Code Monkey home page Code Monkey logo

Comments (16)

hugo-ricateau avatar hugo-ricateau commented on May 26, 2024 1

what are the practical differences between a view and a list?

The view only references its source dict and hence, does not create any duplicated storage (unlike the list, which allocates its own storage; (partially) duplicating the one of the original dict). You can think of the view as a reusable iterator; therefore, what comes to my mind in terms of "performance" improvements is:

  • to avoid allocating unnecessary memory (especially for large collections);
  • to avoid considering the whole collection when only iterating until a given condition;
  • to avoid retaining strong references that may prevent garbage collection.

I think it should be quite easy to implement a view object instead of a list

Sure, this can indeed be easily achieved by inheriting from KeysView, ValuesView & ItemsView (located in collections.abc). Let me know if I can help in implementing that feature.

from portion.

AlexandreDecan avatar AlexandreDecan commented on May 26, 2024 1

Hello,

Thanks for these explanations. I think I get it now ;-)

I indeed prefer the first option, which seems cleaner and more appropriate. However, since it requires to maintain the intervals sorted and, as such, requires a lot of changes, I think we can opt for the second option as a "temporary workaround". At some point, I hope to find time and courage to write an IntervalDict based on a kind of self-balancing red-black-tree like structure, so to achieve better performances at the same time. That won't be easy (esp. to keep the current API, since a tree-like structure requires to store atomic intervals only) and I don't have short plan for this now ;-)

from portion.

AlexandreDecan avatar AlexandreDecan commented on May 26, 2024 1

I was looking at the implementation of xView in Python (see https://github.com/python/cpython/blob/master/Lib/_collections_abc.py#L729), and I've the impression that we cannot simply reuse the code you suggested in #34 (comment).

For example, the __contains__ method of ValuesView (see https://github.com/python/cpython/blob/master/Lib/_collections_abc.py#L776) is, I think, unlikely to work out of the box, since keys in IntervalDict can be Interval or values, and in the case of an Interval, the IntervalDict.get method returns a new IntervalDict.

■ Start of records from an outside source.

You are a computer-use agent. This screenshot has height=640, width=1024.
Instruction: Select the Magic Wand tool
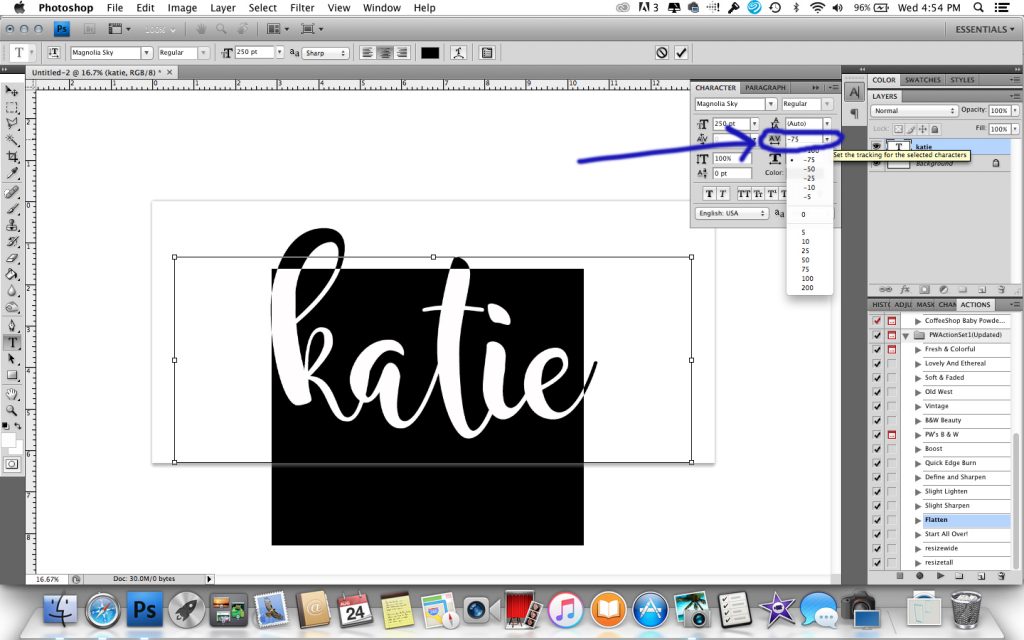tap(12, 140)
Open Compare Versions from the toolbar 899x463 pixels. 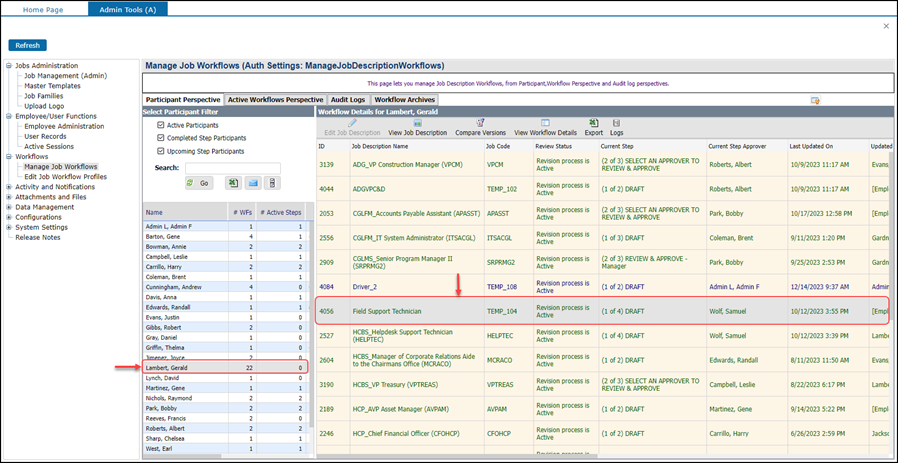(480, 122)
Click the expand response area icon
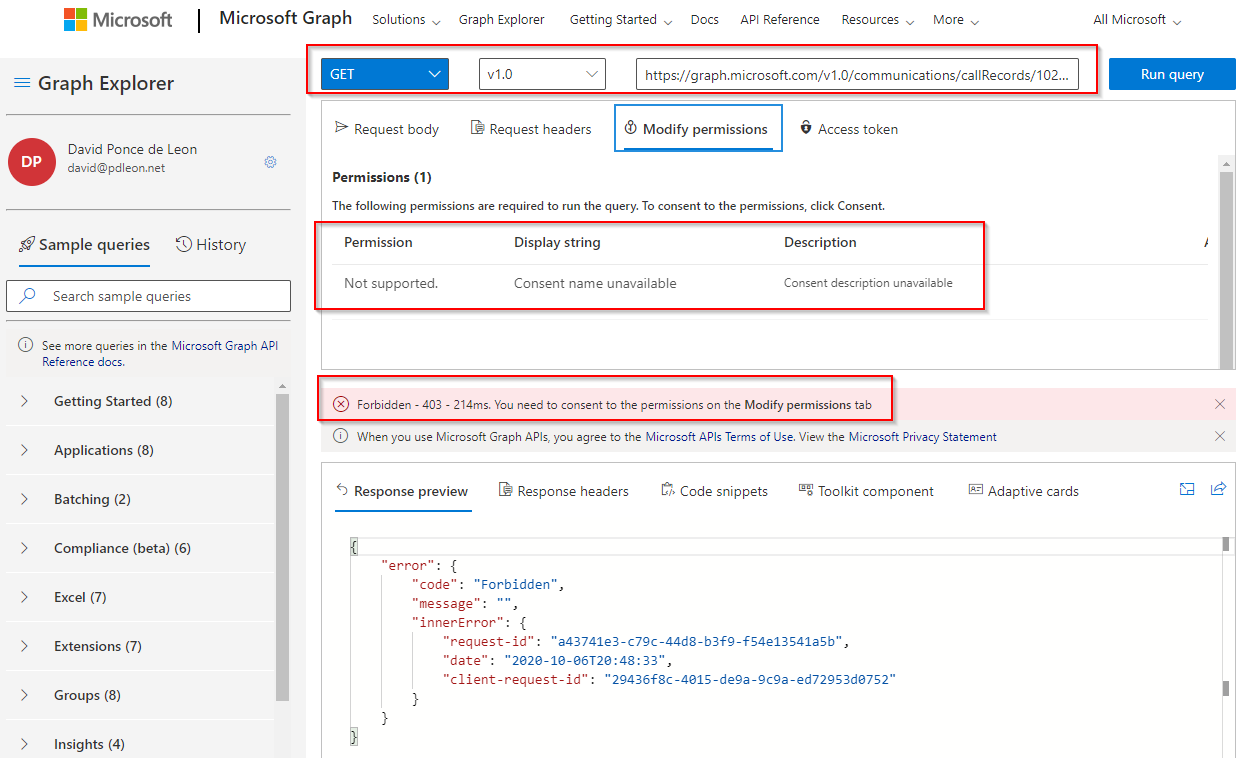Screen dimensions: 1251x758 pyautogui.click(x=1187, y=489)
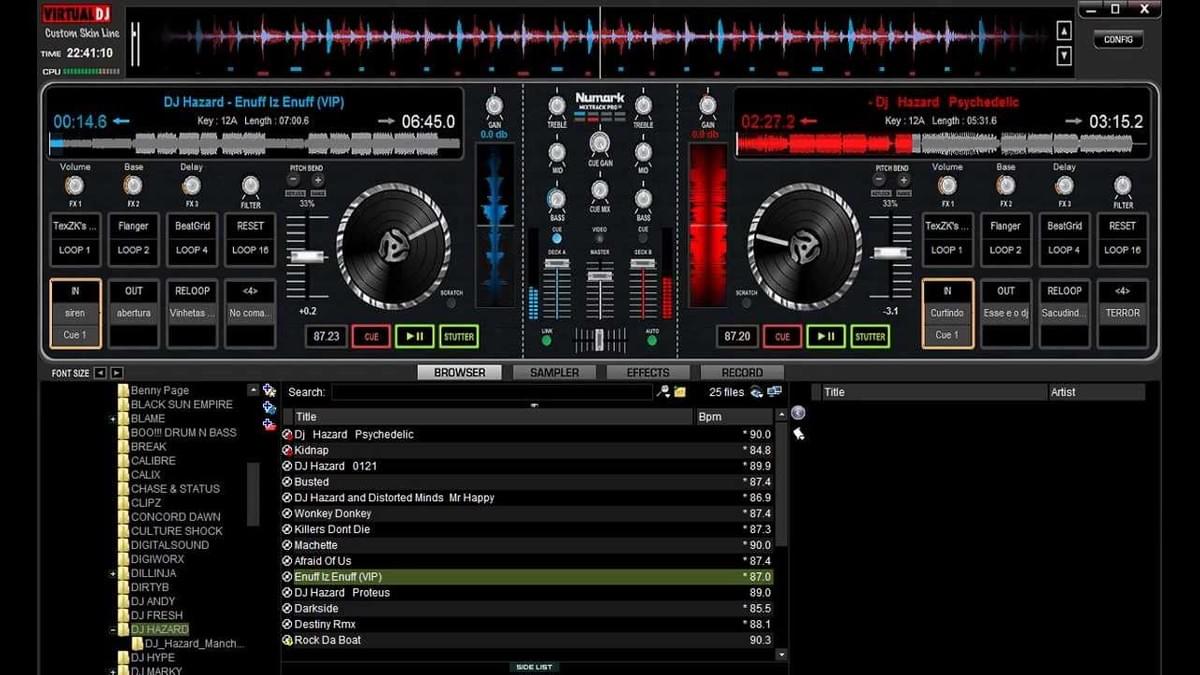Viewport: 1200px width, 675px height.
Task: Click the increase font size arrow
Action: coord(117,373)
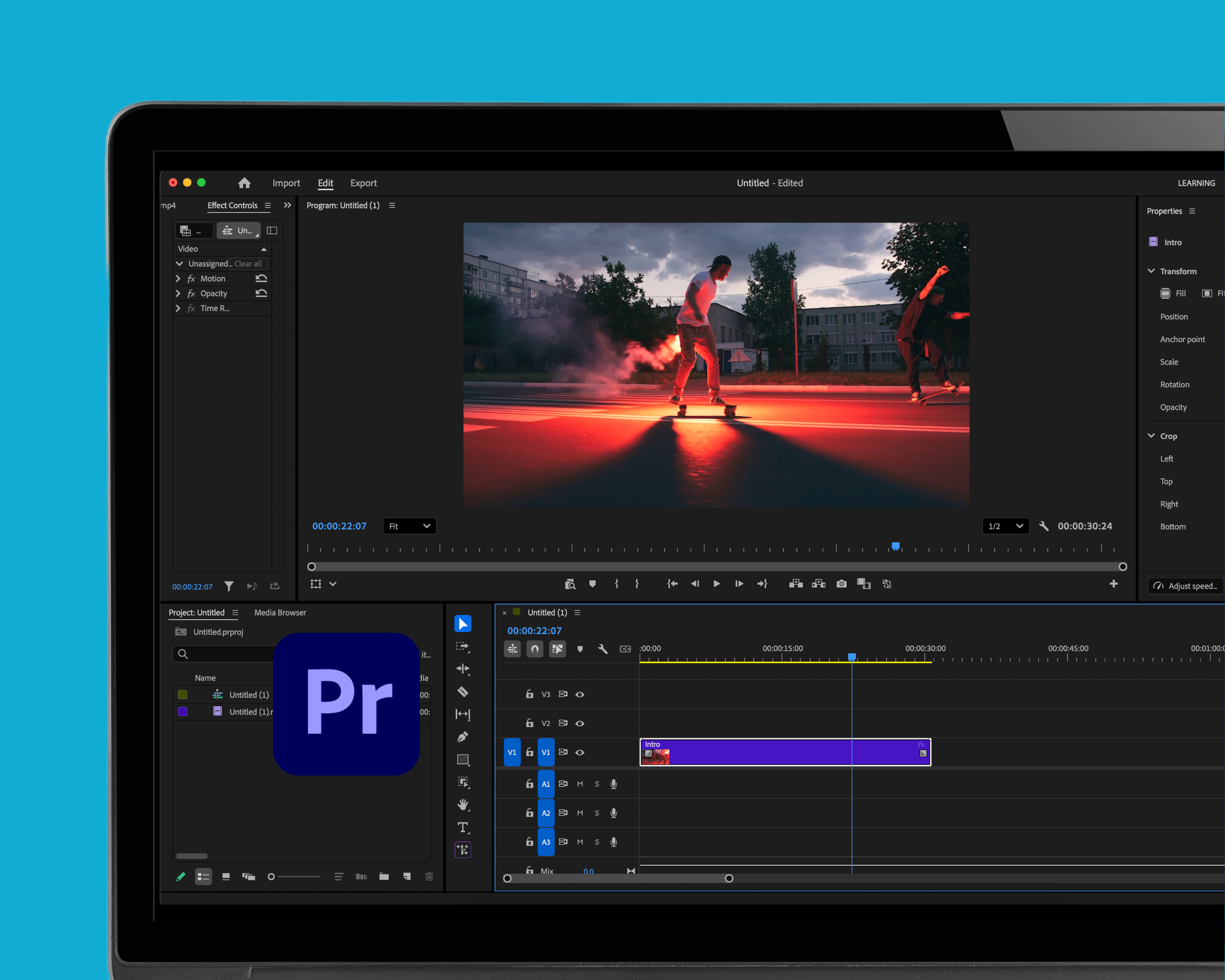
Task: Open the Media Browser tab
Action: [280, 612]
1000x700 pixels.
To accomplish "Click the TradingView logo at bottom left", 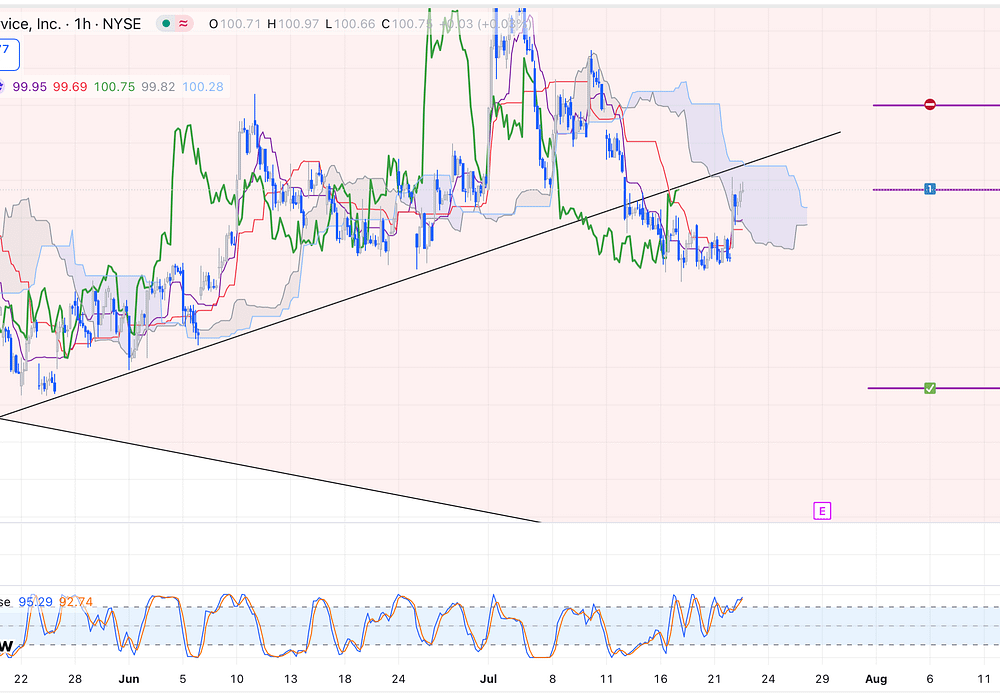I will [x=6, y=647].
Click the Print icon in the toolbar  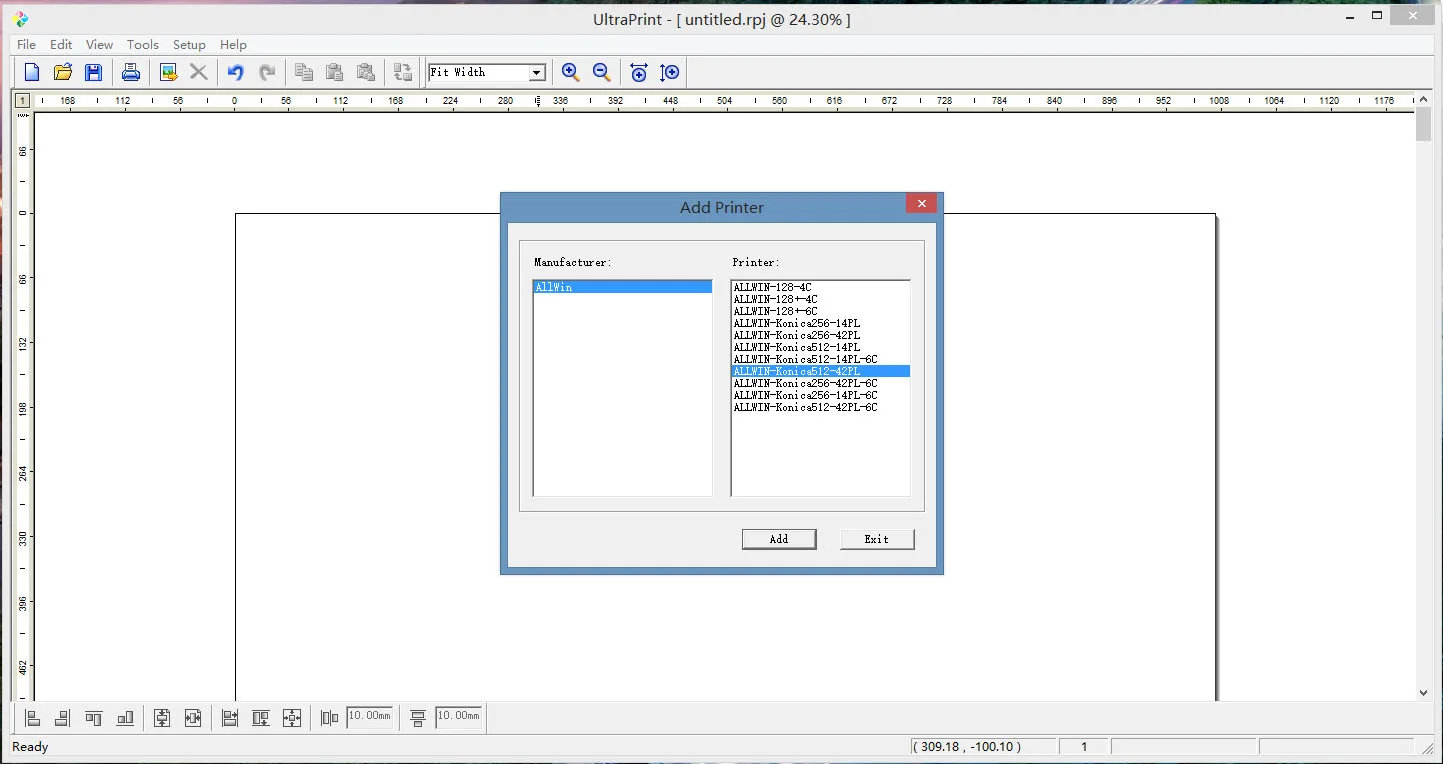click(x=131, y=72)
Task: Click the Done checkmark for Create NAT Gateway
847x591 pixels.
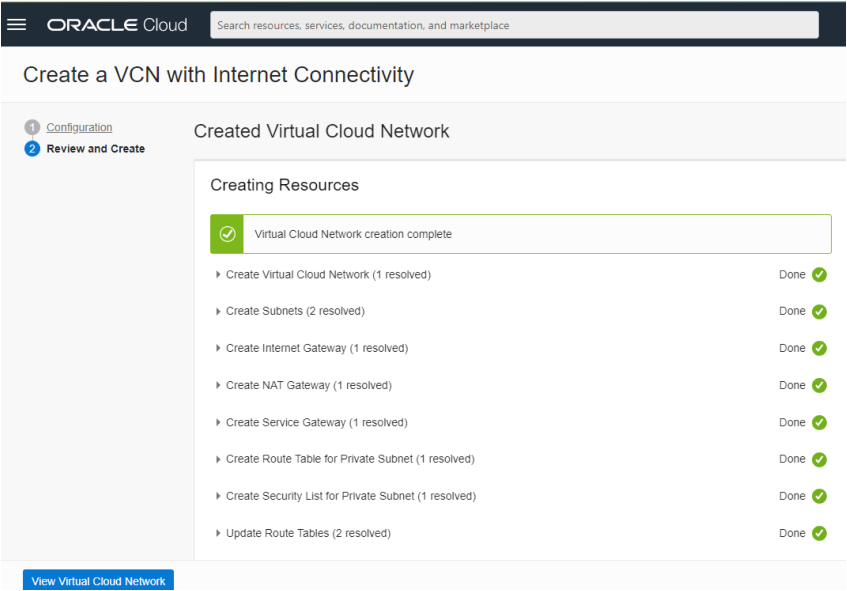Action: click(x=819, y=385)
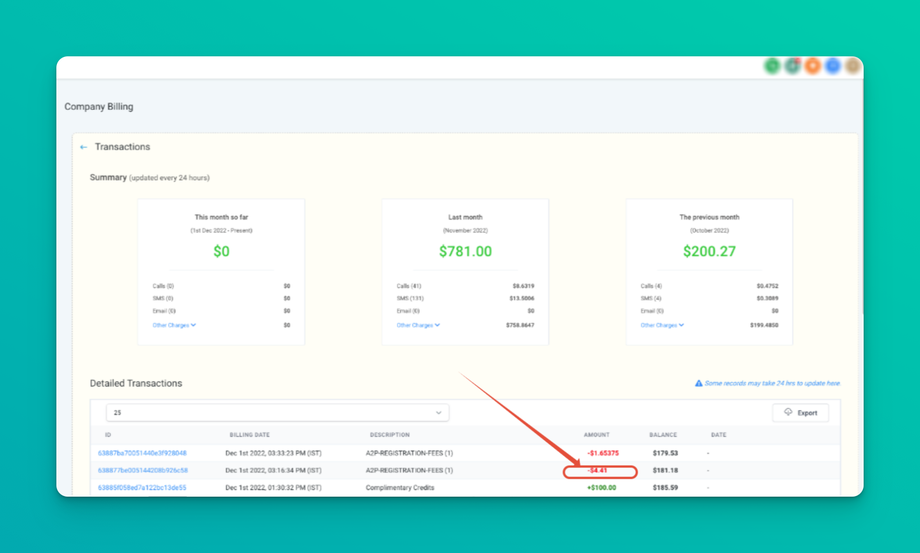Click the blue circle icon in top bar

pyautogui.click(x=833, y=66)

I need to check, but I guess that if we have an IntervalDict and we instantiate a ValuesView from it, checking for containment in this view will fail since the keys that will be tested (see line 777) will be Interval instances, and as such, any value returned on line 778 will be an IntervalDict (where parameter value should, intuitively, be a value), making the comparison on line 779 fails.

Am I right, or did I miss something? :-)

from portion.

AlexandreDecan avatar AlexandreDecan commented on May 26, 2024 1

Hello,

I found some time this afternoon to have a look at this issue. I've created a PR, see #35.
@hugo-ricateau Could I ask you to have a look at it? I think it properly addresses this issue.

Thank you!

from portion.

AlexandreDecan avatar AlexandreDecan commented on May 26, 2024 1

Closed by #35

from portion.

AlexandreDecan avatar AlexandreDecan commented on May 26, 2024

Hello,

Thanks for reporting this!

With the exception of the "automatic updated content" of a view, what are the practical differences between a view and a list? I think it should be quite easy to implement a view object instead of a list for .items, .values and .keys, but I do not see how this can lead to performance improvements ;-)

from portion.

AlexandreDecan avatar AlexandreDecan commented on May 26, 2024

Thanks for these explanations!

Feel free to submit a PR with these new "features" if you want, but keep me informed if you plan do to this, otherwise, I'll try to find some time to implement it by myself (I cannot say when it will be implemented, but be sure "it's not for soon" since I've a lot of other tasks to do before ;-))

from portion.

hugo-ricateau avatar hugo-ricateau commented on May 26, 2024

I don't have any bandwidth for now, but I'll try to submit something in the next weeks; I'll let you know when I'll start working on it.

from portion.

AlexandreDecan avatar AlexandreDecan commented on May 26, 2024

Do you have pointers to existing subclasses of DictView so I can have a look at them?

from portion.

hugo-ricateau avatar hugo-ricateau commented on May 26, 2024

I had a quick look at portion/dict.py, and the fastest solution to implement is probably something like

from collections.abc import KeysView, ValuesView, ItemsView

class IntervalDict(MutableMapping):
    def keys(self):
        return KeysView(OrderedDict(sorted(self._items, key=_sort)))

    def values(self):
        return ValuesView(OrderedDict(sorted(self._items, key=_sort)))

    def items(self):
        return ItemsView(OrderedDict(sorted(self._items, key=_sort)))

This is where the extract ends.